To reiterate: this is not meant to convey any accuracy nor places too much emphasis on these specific calculations/estimates. On the contrary, I merely wanted to show that: 1. There is a reasonable basis to conclude much the same as this Fed paper, not that this is in any way solid corroborating evidence or anything more than theoretically consistent starting from real world numbers; 2. It doesn’t take much to get to huge and quick, and quite realistically that’s what is really going on in the shadows – trillions.
Tons of raw assumptions buried in the numbers above, numerous caveats all throughout. Even so, there isn’t much of a leap to see QE as the main suspect, or one of them, in why bond yields remain so low. These numbers are all huge (also giving us a sense maybe why a seemingly huge increase in depository money like M2 isn’t the whole story).
But that does not mean what everyone seems to believe, or what they are told to believe, and this is a key mistake or misinterpretation. The mainstream version is: bond buying increases bond prices, resulting in lower yields which are stimulus. All good things. The data says it isn’t bond buying directly that has any impact, but rather how removing collateral raises demand for currency-like instruments that instead raises several negative factors and conditions; harms not helps.
One of these acknowledged in last year’s paper:
These observations combined suggest that the central bank can effectively reduce the interconnectedness of the financial system by reducing the size of its balance sheet.

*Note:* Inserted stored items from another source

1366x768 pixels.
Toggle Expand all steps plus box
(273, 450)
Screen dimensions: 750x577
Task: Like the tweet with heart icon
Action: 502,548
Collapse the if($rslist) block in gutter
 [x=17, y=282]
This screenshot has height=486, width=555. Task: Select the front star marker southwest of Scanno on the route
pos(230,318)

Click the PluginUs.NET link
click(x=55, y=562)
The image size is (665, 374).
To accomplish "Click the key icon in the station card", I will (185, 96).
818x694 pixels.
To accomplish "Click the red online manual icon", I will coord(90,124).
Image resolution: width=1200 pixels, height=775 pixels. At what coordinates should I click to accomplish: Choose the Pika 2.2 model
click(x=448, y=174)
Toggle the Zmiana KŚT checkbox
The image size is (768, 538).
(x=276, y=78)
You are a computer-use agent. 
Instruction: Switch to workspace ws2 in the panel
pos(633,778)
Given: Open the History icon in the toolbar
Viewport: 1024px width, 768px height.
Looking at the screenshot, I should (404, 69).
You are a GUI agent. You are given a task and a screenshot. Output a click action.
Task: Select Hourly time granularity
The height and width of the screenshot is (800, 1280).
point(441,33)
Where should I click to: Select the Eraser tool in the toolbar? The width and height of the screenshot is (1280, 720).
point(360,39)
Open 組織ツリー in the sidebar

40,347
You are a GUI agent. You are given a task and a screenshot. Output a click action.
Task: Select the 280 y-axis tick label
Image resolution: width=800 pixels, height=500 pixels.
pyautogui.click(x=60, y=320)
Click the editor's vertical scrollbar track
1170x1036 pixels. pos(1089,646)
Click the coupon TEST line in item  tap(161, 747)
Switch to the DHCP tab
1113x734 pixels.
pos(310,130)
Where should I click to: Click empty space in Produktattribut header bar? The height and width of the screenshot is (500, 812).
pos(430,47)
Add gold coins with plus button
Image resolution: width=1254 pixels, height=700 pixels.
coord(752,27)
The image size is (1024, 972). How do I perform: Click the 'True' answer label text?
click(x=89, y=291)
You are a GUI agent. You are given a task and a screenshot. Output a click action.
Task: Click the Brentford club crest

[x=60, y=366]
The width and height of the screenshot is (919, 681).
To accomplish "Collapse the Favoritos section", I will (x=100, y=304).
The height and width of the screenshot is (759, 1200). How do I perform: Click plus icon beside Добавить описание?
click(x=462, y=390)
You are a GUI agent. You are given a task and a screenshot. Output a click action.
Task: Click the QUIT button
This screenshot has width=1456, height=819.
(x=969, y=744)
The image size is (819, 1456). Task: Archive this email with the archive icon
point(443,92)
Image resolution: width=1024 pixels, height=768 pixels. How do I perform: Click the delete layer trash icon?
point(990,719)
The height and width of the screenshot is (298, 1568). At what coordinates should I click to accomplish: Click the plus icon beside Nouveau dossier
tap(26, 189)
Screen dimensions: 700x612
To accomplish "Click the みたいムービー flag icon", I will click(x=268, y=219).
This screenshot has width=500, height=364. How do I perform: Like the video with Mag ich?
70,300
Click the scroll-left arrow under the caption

Get what they are saying here; if the Fed was truly interested in risks (and this being a major contributor to tight money) then it wouldn’t just opt for less bond buying, less forcing dealers to stretch already tenuous collateral chains, it would outright sell (“reducing the size of its balance sheet”) some of its holdings back to the marketplace to take out some of this serious risk introduced into the monetary system (very real potential for a bottleneck).
The negative effects on collateral availability with collateral chains stretched that much further to make up for what gets locked away in SOMA (the Fed’s reverse repo is beyond useless), it doesn’t take much imagination to figure out why dealers would pay so much for especially the best of the best collateral at auctions. And then some premium in the secondary markets.
In short, the Fed’s bond buying doesn’t lower yields, the negative impact of it buying these bonds does. One key way of forcing even more market demand (the “fleeing toward”).
The QEnundrum, in every way consistent with the interest rate fallacy.